Some time after his Lordship had been appointed to the Deanery of the Metropolitan Church, he retained his confidential situation about the person of Mr. Pitt, and regularly every morning attended the minister in Downing-street, when in residence at St. Paul’s. Returning one evening from Westminster to the city, he somewhere at the bottom of the Strand pulled out his handkerchief, and with it, as afterwards appeared, his purse. He heard it fall, and remarked the spot, but his natural shortness of sight, added to the darkness of the evening, prevented his finding it. On his walking the next morning to Westminster, his Lordship paused at the place where the accident had happened the night before, and actually saw his purse, which had just slipped off the curb-stone, and probably had been overlooked by ten thousand passengers.
The two next examples of good fortune going as it were hand in hand with merit universally allowed, reflect the highest honour upon Lord Sidmouth, who was Prime Minister at the time. It is indeed no more than an act of candour and justice to this noble Lord, to acknowledge, that during the whole period of his enjoyment of power, short indeed, but in this at least memorable, the ecclesiastical offices in the appointment of the Crown, were well and honourably filled by individuals, whose sole recommendations were their learning, their piety, and their virtue: of which these two persons about to be mentioned, were conspicuous examples.

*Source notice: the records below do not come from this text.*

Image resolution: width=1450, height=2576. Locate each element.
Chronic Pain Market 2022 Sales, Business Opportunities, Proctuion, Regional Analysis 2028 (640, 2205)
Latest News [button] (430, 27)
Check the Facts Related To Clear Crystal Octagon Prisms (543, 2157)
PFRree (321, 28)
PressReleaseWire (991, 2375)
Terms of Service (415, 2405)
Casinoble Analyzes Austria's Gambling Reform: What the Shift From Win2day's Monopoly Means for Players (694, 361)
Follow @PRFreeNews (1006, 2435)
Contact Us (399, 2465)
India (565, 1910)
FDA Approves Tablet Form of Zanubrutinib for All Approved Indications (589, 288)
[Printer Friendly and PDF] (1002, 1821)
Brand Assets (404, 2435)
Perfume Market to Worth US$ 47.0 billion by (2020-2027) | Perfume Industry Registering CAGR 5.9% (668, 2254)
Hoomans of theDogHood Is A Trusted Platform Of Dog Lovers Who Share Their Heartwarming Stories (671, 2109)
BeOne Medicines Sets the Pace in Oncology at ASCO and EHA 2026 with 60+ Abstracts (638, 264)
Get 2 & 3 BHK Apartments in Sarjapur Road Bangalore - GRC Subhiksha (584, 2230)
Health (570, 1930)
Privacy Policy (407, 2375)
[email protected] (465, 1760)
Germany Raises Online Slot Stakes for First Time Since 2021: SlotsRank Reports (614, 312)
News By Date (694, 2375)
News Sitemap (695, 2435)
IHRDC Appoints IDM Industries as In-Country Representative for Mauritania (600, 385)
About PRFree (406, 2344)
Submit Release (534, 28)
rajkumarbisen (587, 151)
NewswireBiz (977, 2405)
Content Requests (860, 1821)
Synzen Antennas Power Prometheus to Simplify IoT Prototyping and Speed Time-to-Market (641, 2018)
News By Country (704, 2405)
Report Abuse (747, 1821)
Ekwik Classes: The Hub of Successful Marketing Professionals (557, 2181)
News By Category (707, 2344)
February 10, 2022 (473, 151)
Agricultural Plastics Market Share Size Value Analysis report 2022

The first of these excellent men was Bishop H. who had for a long series of years honourably and usefully distinguished himself in a great seminary, by superintending the morals and the education of youth.
He was ever remarkable for his sound learning, and his conscientious, firm, and consistent discharge of all his duties. It is therefore hardly necessary to add, that his appointment to this high office, diffused universal satisfaction among all the true friends of the church.
The next appointment of the kind is entitled to the same language of panegyric, whether we consider the discernment and disinterested generosity of the patron, or the great and various merits of the person promoted.